# Garanteed Non-local (GNL) Cumulene Dataset [v0.1]

## Description:
Datasets designed to test non-local effects often yield unexpectedly high accuracy when evaluated with local models, complicating the assessment of model non-locality. The dataset introduced here is based on cumulenes, whose non-local ground-state energy precludes accurate representation by local models.  The training set contains geometry-optimized cumulenes with 3-10 and 13, 14 carbon atoms, which are then rattled and rotated at various angles. The test set contains cumulenes created in a similar fashion with the same number of carbons (In Domain) as well as cumulenes of unseen length, not present in the dataset (Out Domain 11,12 and 15,16). This not only tests both the local and non-local complexity of cumulene chains, but also tests for extrapolation to longer, unseen chains.

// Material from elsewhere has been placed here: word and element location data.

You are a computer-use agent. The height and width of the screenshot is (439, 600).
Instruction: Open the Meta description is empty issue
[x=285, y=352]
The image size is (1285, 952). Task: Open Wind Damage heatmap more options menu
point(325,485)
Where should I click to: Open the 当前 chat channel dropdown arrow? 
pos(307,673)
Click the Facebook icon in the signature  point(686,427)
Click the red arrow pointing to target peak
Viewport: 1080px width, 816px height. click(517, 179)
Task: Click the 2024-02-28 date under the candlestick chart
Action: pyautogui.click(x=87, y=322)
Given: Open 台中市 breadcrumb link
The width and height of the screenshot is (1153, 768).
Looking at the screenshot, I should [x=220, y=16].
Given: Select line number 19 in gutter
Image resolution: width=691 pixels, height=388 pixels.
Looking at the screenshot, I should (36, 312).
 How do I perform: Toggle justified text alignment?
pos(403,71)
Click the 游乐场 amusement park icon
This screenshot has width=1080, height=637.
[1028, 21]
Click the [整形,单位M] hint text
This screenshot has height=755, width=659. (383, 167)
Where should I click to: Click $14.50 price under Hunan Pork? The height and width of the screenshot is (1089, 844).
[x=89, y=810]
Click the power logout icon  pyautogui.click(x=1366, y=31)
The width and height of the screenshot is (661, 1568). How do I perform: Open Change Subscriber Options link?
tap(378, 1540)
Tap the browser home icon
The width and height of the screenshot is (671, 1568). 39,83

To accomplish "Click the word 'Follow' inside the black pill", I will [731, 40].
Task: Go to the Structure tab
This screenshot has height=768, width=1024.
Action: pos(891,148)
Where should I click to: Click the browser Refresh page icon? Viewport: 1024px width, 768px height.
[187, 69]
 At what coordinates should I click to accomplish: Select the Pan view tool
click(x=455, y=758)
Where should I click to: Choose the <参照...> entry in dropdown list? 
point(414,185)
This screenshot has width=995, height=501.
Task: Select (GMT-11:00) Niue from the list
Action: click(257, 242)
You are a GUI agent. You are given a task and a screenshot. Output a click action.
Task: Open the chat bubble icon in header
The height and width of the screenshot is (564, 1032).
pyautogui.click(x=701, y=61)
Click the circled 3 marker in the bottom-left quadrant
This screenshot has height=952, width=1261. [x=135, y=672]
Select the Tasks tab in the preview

Cumulenes are made up of double-bonded carbon atoms terminated with two hydrogen atoms at each end. Cumulenes exhibit pronounced nonlocal behavior as a result of strong electron delocalization.  Small changes in chain length and relative angle between the terminating hydrogen atoms can result in large changes in the energy of the system, as visually represented in Figure~\ref{fig:cumulenes-combined}. These structures are known to illustrate the limited expressivity of local models~\citep{unke2021machine} and are similar to the k-chains introduced by~\cite{joshi2023expressive} in the context of the geometric WL test. The So3krates framework~\citep{frank2022so3krates} used global attention to capture the angular trends of cumulenes with fixed length, this dataset test for learning on multiple length cumulenes and extrapolatation to longer chains, simultaneously capturing length and angle trends.

## Content:
1. Training (200)
2. Validation (50)
3. Test (170)

## Test set:
1. In domain: n_c = 3-10,13,14 
2. Out domain (S): n_c = 11,12
3. Out domain (L): n_c = 15,16

Containing 50,60,60 configurations respectively.

## Training and Comparison:
For comparison purposes any local MPNN part of a proposed architecture, should be restricted to a 6 Angstrom receptive field (eg 2 message passing of 3A). This dataset constitutes as toy system that has chemical relevance to benchmark and compare various ideas to incldue non-local effects. 

## Format:
The data is saved as a `.xyz` text file, following the extended xyz format. This can be easily read using the ASE (Atomic Simulation Envionment) python package, many DFT codes and visualisers. 

The energy and forces can be found in the `energy` and `forces` key. The same values have been copied to a key that identifies the ground truth energy explicitly (such that they can't be overwritten easily with ase). The values in `dft_energy` and `dft_forces` are identical to the data in `eneregy`, `forces`. 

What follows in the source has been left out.